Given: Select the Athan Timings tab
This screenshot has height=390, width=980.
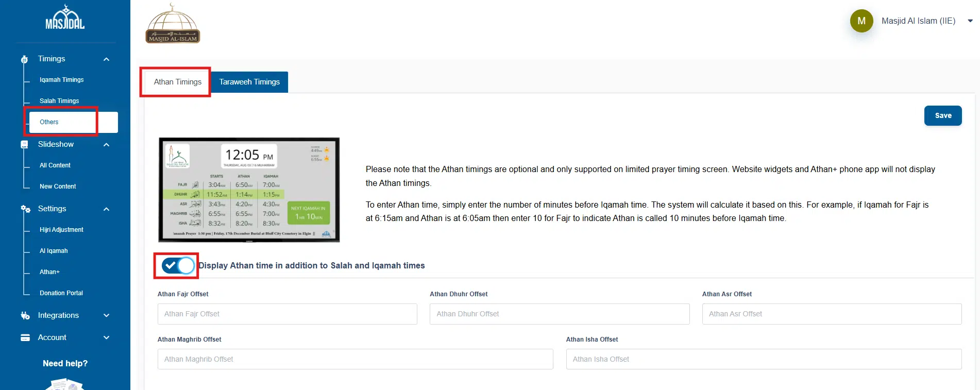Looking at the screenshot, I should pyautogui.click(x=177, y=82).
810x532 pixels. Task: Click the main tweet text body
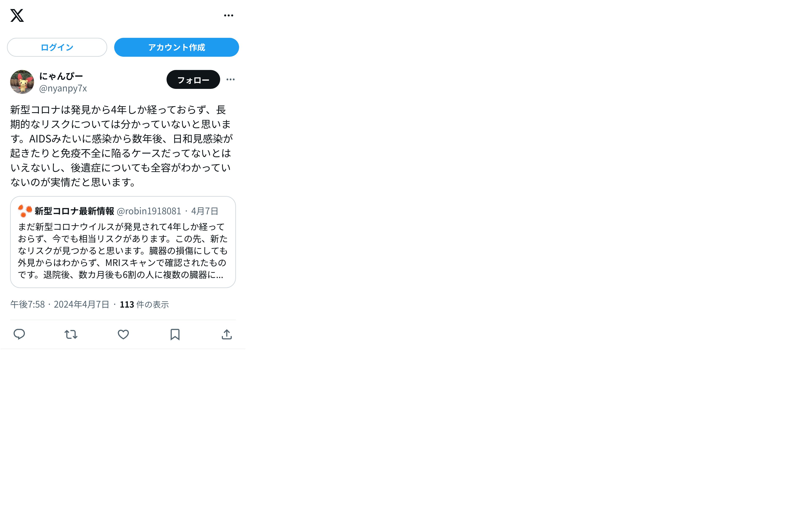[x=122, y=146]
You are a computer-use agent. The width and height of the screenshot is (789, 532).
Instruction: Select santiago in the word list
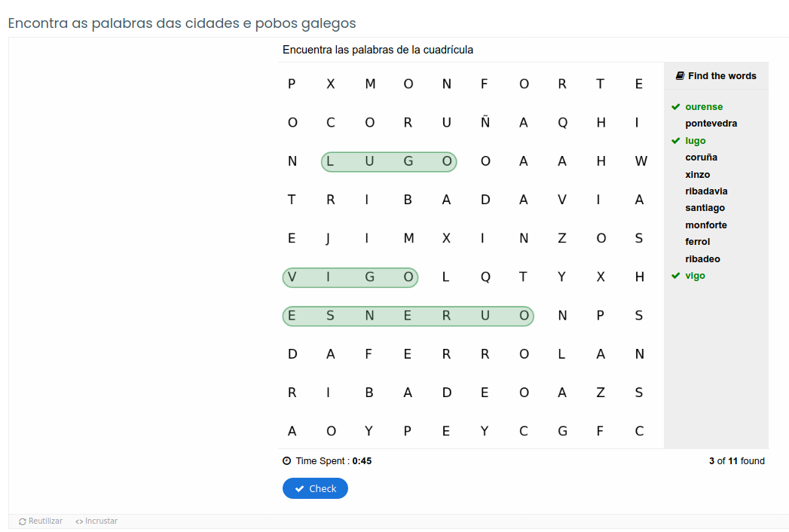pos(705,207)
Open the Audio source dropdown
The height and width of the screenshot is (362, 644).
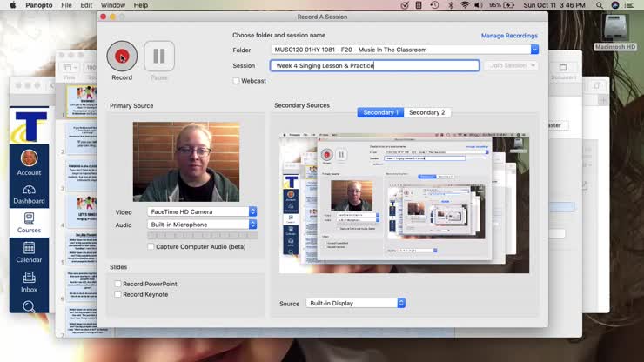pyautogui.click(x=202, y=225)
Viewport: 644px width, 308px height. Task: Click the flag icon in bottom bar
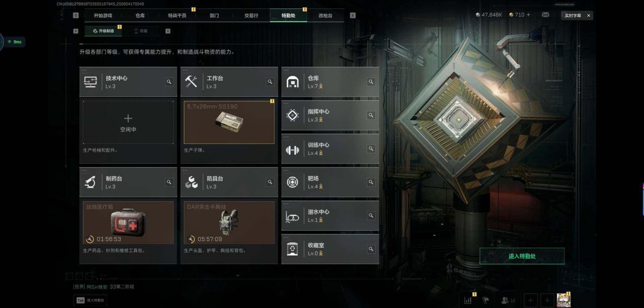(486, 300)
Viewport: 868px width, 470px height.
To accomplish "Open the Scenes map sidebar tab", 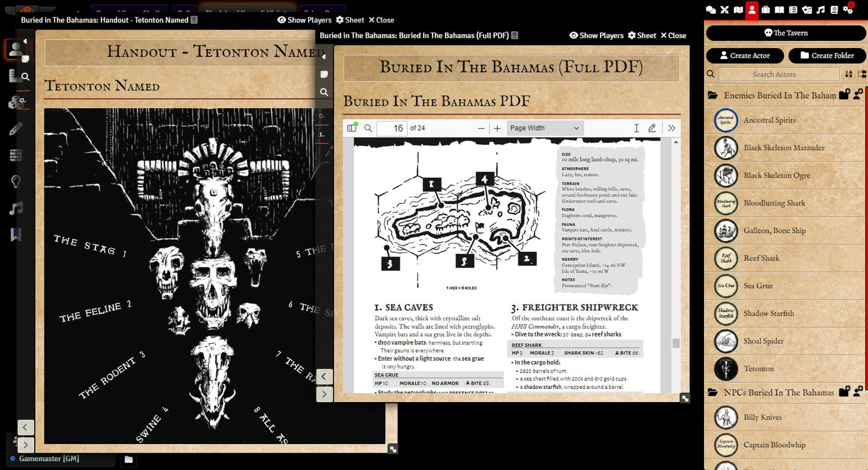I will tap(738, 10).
--------------------------------
▶ What you are asked to do:
Above this task is a listing with pictures in it. Retype only the lines from the one containing "This screenshot has height=390, width=980." through the one containing "Open the Audio source dropdown", both included, and not the pictures.

▶ Answer to this problem:
This screenshot has height=390, width=980.
Looking at the screenshot, I should pyautogui.click(x=177, y=82).
810x532 pixels. Task: Click the main tweet text body
[x=122, y=146]
You are a computer-use agent. The width and height of the screenshot is (789, 532).
Instruction: Select santiago in the word list
pos(705,207)
Open the Audio source dropdown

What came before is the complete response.